I was scrolling through your poetry but the title of this post caught my attention.
Here's a trick: You can't be thankful and depressed at the same time.
Be thankful. It's that simple.
My Mom, the parent from whom I inherited my mind, is seven years into Alzheimer's Disease. Until you've seen it up close, you can't imagine. It's no way to live, and no way to die. You don't have to look far to find someone worse off in one way or another.
Be thankful for what you have, instead of being depressed about what you haven't.
Shit happens. All we can do is make the best of the imperfect situations that we call our lives. Remember, 95% is not perfect, but it still gets you into Harvard.

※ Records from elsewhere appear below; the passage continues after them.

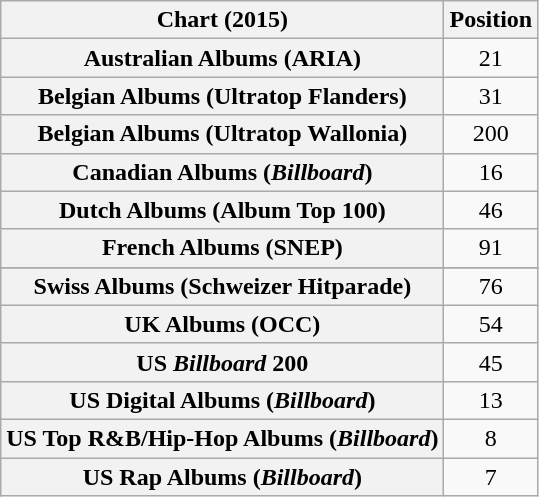
Swiss Albums (Schweizer Hitparade) [222, 286]
200 [491, 134]
91 [491, 248]
13 [491, 400]
French Albums (SNEP) [222, 248]
46 [491, 210]
US Digital Albums (Billboard) [222, 400]
Canadian Albums (Billboard) [222, 172]
7 [491, 477]
31 [491, 96]
Chart (2015) [222, 20]
Australian Albums (ARIA) [222, 58]
Dutch Albums (Album Top 100) [222, 210]
US Rap Albums (Billboard) [222, 477]
US Top R&B/Hip-Hop Albums (Billboard) [222, 438]
16 [491, 172]
Belgian Albums (Ultratop Flanders) [222, 96]
21 [491, 58]
45 [491, 362]
8 [491, 438]
76 [491, 286]
UK Albums (OCC) [222, 324]
Position [491, 20]
US Billboard 200 [222, 362]
Belgian Albums (Ultratop Wallonia) [222, 134]
54 [491, 324]
From the cell containing the given text, extract its center point as (X, Y) coordinate. 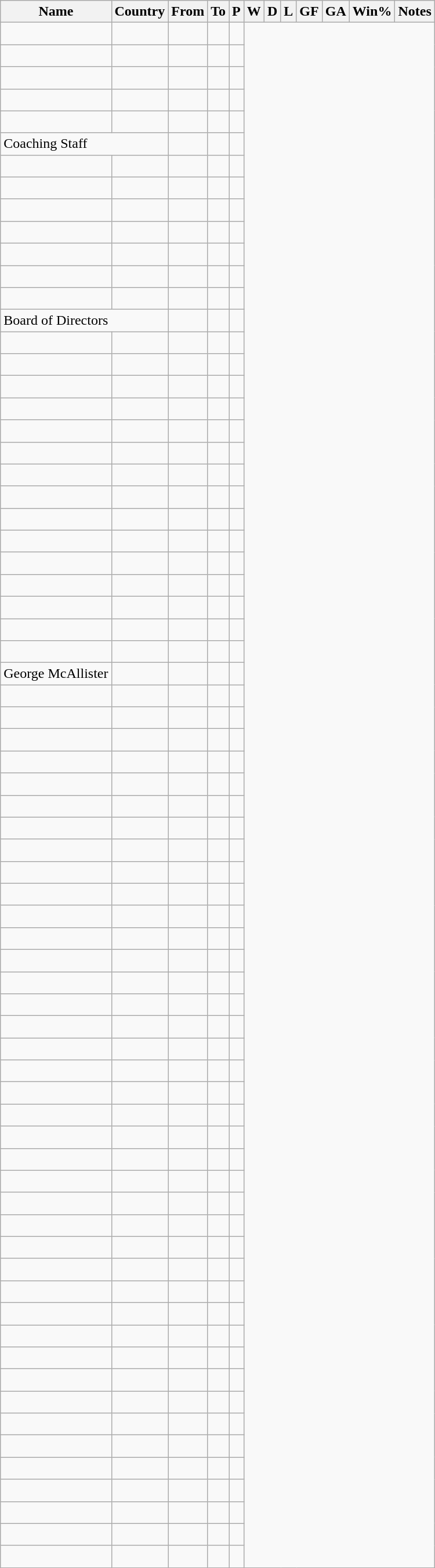
Board of Directors (85, 321)
D (272, 12)
L (289, 12)
P (237, 12)
W (254, 12)
To (218, 12)
Country (140, 12)
From (188, 12)
Win% (372, 12)
Name (56, 12)
Notes (415, 12)
Coaching Staff (85, 144)
GF (309, 12)
George McAllister (56, 674)
GA (335, 12)
Extract the (X, Y) coordinate from the center of the cell holding the provided text.  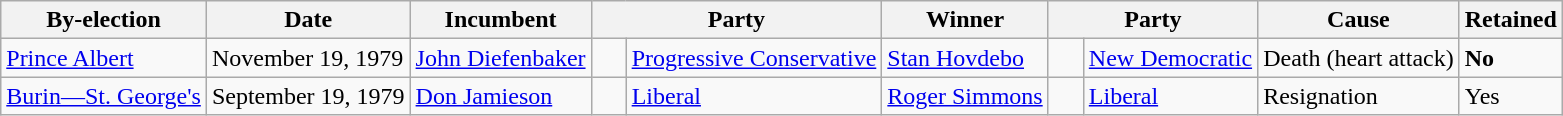
Date (308, 20)
Stan Hovdebo (965, 58)
Roger Simmons (965, 96)
Burin—St. George's (104, 96)
Cause (1359, 20)
November 19, 1979 (308, 58)
September 19, 1979 (308, 96)
Retained (1510, 20)
Death (heart attack) (1359, 58)
Progressive Conservative (754, 58)
Yes (1510, 96)
Resignation (1359, 96)
Winner (965, 20)
Prince Albert (104, 58)
John Diefenbaker (500, 58)
New Democratic (1170, 58)
Don Jamieson (500, 96)
No (1510, 58)
By-election (104, 20)
Incumbent (500, 20)
Return [x, y] of the center of cell containing provided text 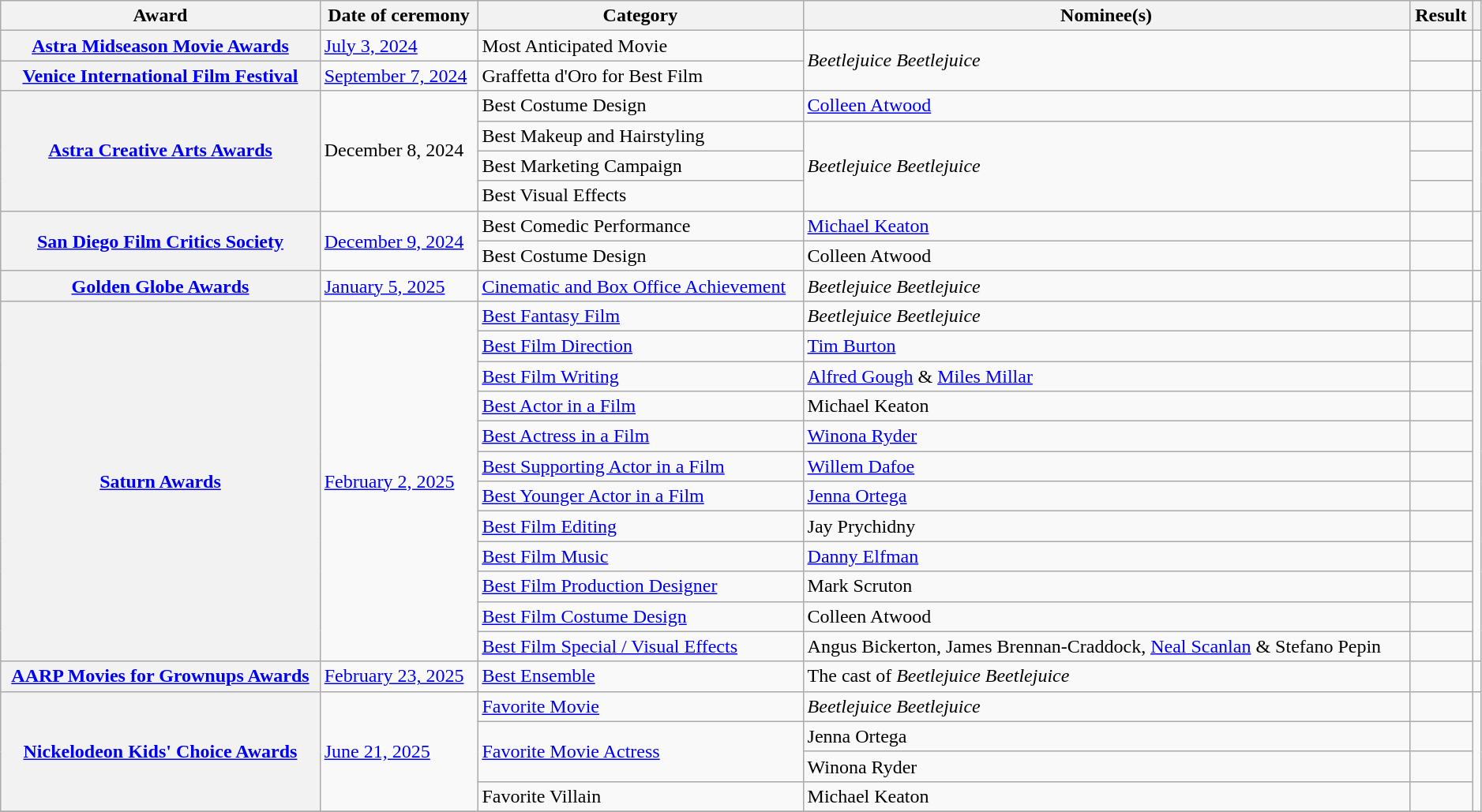
Best Film Special / Visual Effects [640, 647]
Favorite Movie [640, 707]
Jay Prychidny [1106, 527]
Date of ceremony [399, 16]
Best Fantasy Film [640, 316]
Venice International Film Festival [160, 76]
AARP Movies for Grownups Awards [160, 677]
Best Film Editing [640, 527]
Best Younger Actor in a Film [640, 497]
Golden Globe Awards [160, 286]
The cast of Beetlejuice Beetlejuice [1106, 677]
San Diego Film Critics Society [160, 241]
Best Actor in a Film [640, 407]
Best Film Music [640, 557]
Category [640, 16]
February 23, 2025 [399, 677]
Cinematic and Box Office Achievement [640, 286]
Best Visual Effects [640, 196]
December 8, 2024 [399, 151]
Favorite Villain [640, 797]
Tim Burton [1106, 346]
Best Supporting Actor in a Film [640, 467]
Best Ensemble [640, 677]
Nickelodeon Kids' Choice Awards [160, 752]
Best Comedic Performance [640, 226]
Best Film Production Designer [640, 587]
February 2, 2025 [399, 482]
Nominee(s) [1106, 16]
Graffetta d'Oro for Best Film [640, 76]
Astra Midseason Movie Awards [160, 46]
Willem Dafoe [1106, 467]
Best Makeup and Hairstyling [640, 136]
Most Anticipated Movie [640, 46]
Best Marketing Campaign [640, 166]
Mark Scruton [1106, 587]
Angus Bickerton, James Brennan-Craddock, Neal Scanlan & Stefano Pepin [1106, 647]
Best Film Writing [640, 377]
Award [160, 16]
Best Film Direction [640, 346]
Favorite Movie Actress [640, 752]
Astra Creative Arts Awards [160, 151]
Best Actress in a Film [640, 437]
December 9, 2024 [399, 241]
June 21, 2025 [399, 752]
July 3, 2024 [399, 46]
Saturn Awards [160, 482]
Best Film Costume Design [640, 617]
Alfred Gough & Miles Millar [1106, 377]
January 5, 2025 [399, 286]
Danny Elfman [1106, 557]
Result [1441, 16]
September 7, 2024 [399, 76]
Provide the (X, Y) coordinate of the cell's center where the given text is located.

https://steemit.com/poetry/@quillfire/good-i-look-in-those-jeans-poem-it-s-all-about-perspective
https://steemit.com/poetsunited/@quillfire/spu-poetry-contest-1-poets
You are right. This is true. I recoiled at your statement initially, You can't be thankful and depressed at the same time.

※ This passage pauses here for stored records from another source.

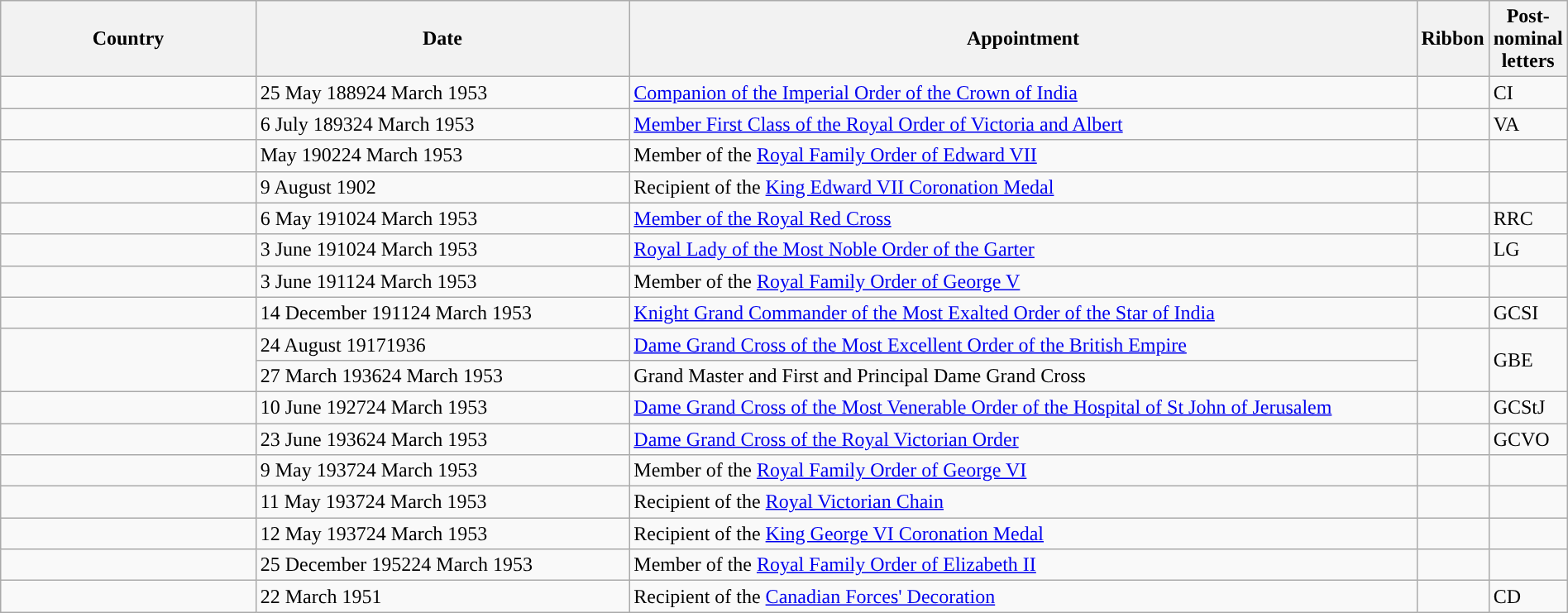
Dame Grand Cross of the Royal Victorian Order (1023, 439)
23 June 193624 March 1953 (442, 439)
Member of the Royal Family Order of George VI (1023, 471)
Recipient of the King Edward VII Coronation Medal (1023, 187)
11 May 193724 March 1953 (442, 502)
Dame Grand Cross of the Most Venerable Order of the Hospital of St John of Jerusalem (1023, 407)
25 May 188924 March 1953 (442, 93)
Knight Grand Commander of the Most Exalted Order of the Star of India (1023, 313)
25 December 195224 March 1953 (442, 565)
CD (1528, 596)
Member of the Royal Family Order of George V (1023, 281)
Member First Class of the Royal Order of Victoria and Albert (1023, 124)
Recipient of the King George VI Coronation Medal (1023, 533)
RRC (1528, 218)
Dame Grand Cross of the Most Excellent Order of the British Empire (1023, 344)
Member of the Royal Family Order of Edward VII (1023, 155)
Recipient of the Canadian Forces' Decoration (1023, 596)
10 June 192724 March 1953 (442, 407)
Date (442, 39)
GCStJ (1528, 407)
Member of the Royal Red Cross (1023, 218)
14 December 191124 March 1953 (442, 313)
22 March 1951 (442, 596)
6 May 191024 March 1953 (442, 218)
9 August 1902 (442, 187)
Companion of the Imperial Order of the Crown of India (1023, 93)
27 March 193624 March 1953 (442, 375)
LG (1528, 250)
6 July 189324 March 1953 (442, 124)
9 May 193724 March 1953 (442, 471)
3 June 191024 March 1953 (442, 250)
3 June 191124 March 1953 (442, 281)
Recipient of the Royal Victorian Chain (1023, 502)
GCSI (1528, 313)
Grand Master and First and Principal Dame Grand Cross (1023, 375)
VA (1528, 124)
CI (1528, 93)
Ribbon (1452, 39)
Member of the Royal Family Order of Elizabeth II (1023, 565)
Royal Lady of the Most Noble Order of the Garter (1023, 250)
Post-nominal letters (1528, 39)
May 190224 March 1953 (442, 155)
Appointment (1023, 39)
24 August 19171936 (442, 344)
GBE (1528, 360)
Country (128, 39)
GCVO (1528, 439)
12 May 193724 March 1953 (442, 533)
Locate the cell with the specified text and output its [X, Y] center coordinate. 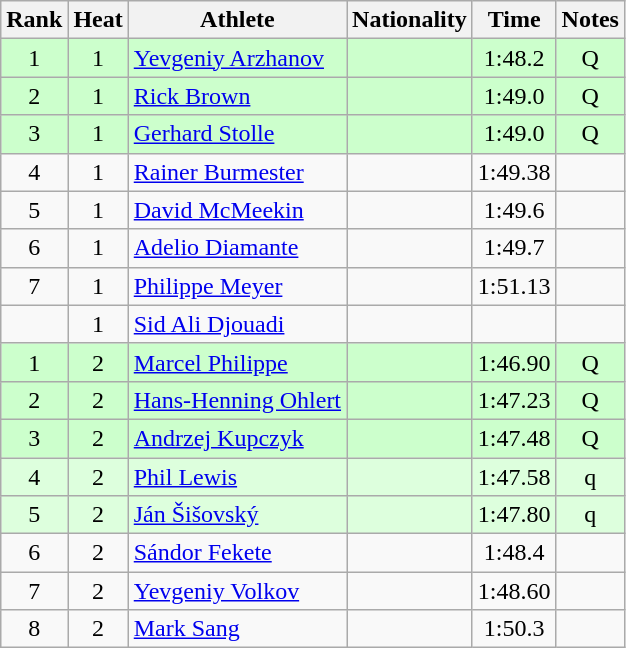
Mark Sang [237, 629]
Rank [34, 20]
Hans-Henning Ohlert [237, 400]
1:47.58 [514, 477]
Sándor Fekete [237, 553]
Phil Lewis [237, 477]
Heat [98, 20]
1:47.80 [514, 515]
1:49.6 [514, 210]
1:48.60 [514, 591]
Gerhard Stolle [237, 134]
Yevgeniy Arzhanov [237, 58]
Nationality [410, 20]
1:50.3 [514, 629]
Marcel Philippe [237, 362]
Yevgeniy Volkov [237, 591]
1:48.2 [514, 58]
1:47.48 [514, 438]
Athlete [237, 20]
Rick Brown [237, 96]
Adelio Diamante [237, 248]
1:51.13 [514, 286]
Ján Šišovský [237, 515]
1:46.90 [514, 362]
1:49.7 [514, 248]
1:48.4 [514, 553]
Sid Ali Djouadi [237, 324]
Time [514, 20]
1:49.38 [514, 172]
David McMeekin [237, 210]
Rainer Burmester [237, 172]
Philippe Meyer [237, 286]
Andrzej Kupczyk [237, 438]
Notes [590, 20]
8 [34, 629]
1:47.23 [514, 400]
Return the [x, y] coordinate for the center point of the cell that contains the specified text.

I don't consider myself depressed. I look upon depression very clinically (psych nurse), but I am ill at ease emotionally with my current circumstances... So there is definitely something that conflicts with thankfulness.
I have experienced Alzheimer's up close, it is devastating, I am sorry for your loss. The loss of someone through this process is protracted terrible. I am watching someone very close to me with cerebral atrophy and calcification. I am also directly in line from it, in a lineal genetic way...
My own situation, has caused me profound limitations on mobility and pain. Out of control pain does rob dignity and a sense of coping, widespread misunderstanding compounds that struggle. I am learning to deal with a genetic condition that I have confirmed to have passed to my children too.
My current transition is not something that I am easing through. In the midst of it, the hospitalisations, the time away from my kids, the inability to parent them, extreme isolation of our family. These have been very hard. I spent approx. 3 months in hospital last year, my children didn't see me. Now I am home I can not parent them without the help of my mother, who is being treated for cancer and has a degenerative brain condition. She is the only person that helps me and my husband.